[[ Records for this task open ]]
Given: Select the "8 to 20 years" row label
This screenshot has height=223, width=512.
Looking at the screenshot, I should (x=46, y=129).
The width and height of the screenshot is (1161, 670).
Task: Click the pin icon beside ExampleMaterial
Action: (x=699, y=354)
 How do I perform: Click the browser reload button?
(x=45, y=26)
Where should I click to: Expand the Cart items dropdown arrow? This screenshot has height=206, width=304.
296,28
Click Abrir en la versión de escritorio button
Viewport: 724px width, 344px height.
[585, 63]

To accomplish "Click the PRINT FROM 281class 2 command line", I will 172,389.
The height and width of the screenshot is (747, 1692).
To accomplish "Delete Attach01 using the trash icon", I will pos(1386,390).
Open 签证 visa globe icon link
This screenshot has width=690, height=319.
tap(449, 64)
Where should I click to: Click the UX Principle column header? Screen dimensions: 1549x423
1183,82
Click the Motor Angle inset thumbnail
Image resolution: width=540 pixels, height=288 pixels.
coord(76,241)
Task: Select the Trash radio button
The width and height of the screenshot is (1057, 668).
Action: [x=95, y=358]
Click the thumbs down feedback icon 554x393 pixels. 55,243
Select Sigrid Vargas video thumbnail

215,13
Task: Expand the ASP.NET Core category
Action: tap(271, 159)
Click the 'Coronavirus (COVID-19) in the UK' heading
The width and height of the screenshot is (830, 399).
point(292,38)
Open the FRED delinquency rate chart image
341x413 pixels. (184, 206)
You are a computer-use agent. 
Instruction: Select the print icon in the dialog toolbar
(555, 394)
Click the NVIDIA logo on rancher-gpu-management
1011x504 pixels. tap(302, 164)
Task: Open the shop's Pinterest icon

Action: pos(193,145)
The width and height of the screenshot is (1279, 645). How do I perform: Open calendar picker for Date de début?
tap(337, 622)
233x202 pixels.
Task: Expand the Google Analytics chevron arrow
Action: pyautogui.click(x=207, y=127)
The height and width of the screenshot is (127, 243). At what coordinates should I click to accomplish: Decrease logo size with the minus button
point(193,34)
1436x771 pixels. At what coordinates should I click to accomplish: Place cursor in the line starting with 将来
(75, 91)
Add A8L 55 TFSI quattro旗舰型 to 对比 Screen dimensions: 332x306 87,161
[[ Records for this task closed ]]
## [The task]
Line by line, reproduce the data exactly as given.

## [Solution]
Given: Select the "8 to 20 years" row label
This screenshot has height=223, width=512.
Looking at the screenshot, I should (x=46, y=129).
The width and height of the screenshot is (1161, 670).
Task: Click the pin icon beside ExampleMaterial
Action: (x=699, y=354)
 How do I perform: Click the browser reload button?
(x=45, y=26)
Where should I click to: Expand the Cart items dropdown arrow? This screenshot has height=206, width=304.
296,28
Click Abrir en la versión de escritorio button
Viewport: 724px width, 344px height.
[585, 63]

To accomplish "Click the PRINT FROM 281class 2 command line", I will 172,389.
The height and width of the screenshot is (747, 1692).
To accomplish "Delete Attach01 using the trash icon", I will pos(1386,390).
Open 签证 visa globe icon link
This screenshot has width=690, height=319.
tap(449, 64)
Where should I click to: Click the UX Principle column header? Screen dimensions: 1549x423
1183,82
Click the Motor Angle inset thumbnail
Image resolution: width=540 pixels, height=288 pixels.
coord(76,241)
Task: Select the Trash radio button
The width and height of the screenshot is (1057, 668).
Action: [x=95, y=358]
Click the thumbs down feedback icon 554x393 pixels. 55,243
Select Sigrid Vargas video thumbnail

215,13
Task: Expand the ASP.NET Core category
Action: tap(271, 159)
Click the 'Coronavirus (COVID-19) in the UK' heading
The width and height of the screenshot is (830, 399).
point(292,38)
Open the FRED delinquency rate chart image
341x413 pixels. (184, 206)
You are a computer-use agent. 
Instruction: Select the print icon in the dialog toolbar
(555, 394)
Click the NVIDIA logo on rancher-gpu-management
1011x504 pixels. tap(302, 164)
Task: Open the shop's Pinterest icon

Action: pos(193,145)
The width and height of the screenshot is (1279, 645). How do I perform: Open calendar picker for Date de début?
tap(337, 622)
233x202 pixels.
Task: Expand the Google Analytics chevron arrow
Action: pyautogui.click(x=207, y=127)
The height and width of the screenshot is (127, 243). At what coordinates should I click to accomplish: Decrease logo size with the minus button
point(193,34)
1436x771 pixels. At what coordinates should I click to accomplish: Place cursor in the line starting with 将来
(75, 91)
Add A8L 55 TFSI quattro旗舰型 to 对比 Screen dimensions: 332x306 87,161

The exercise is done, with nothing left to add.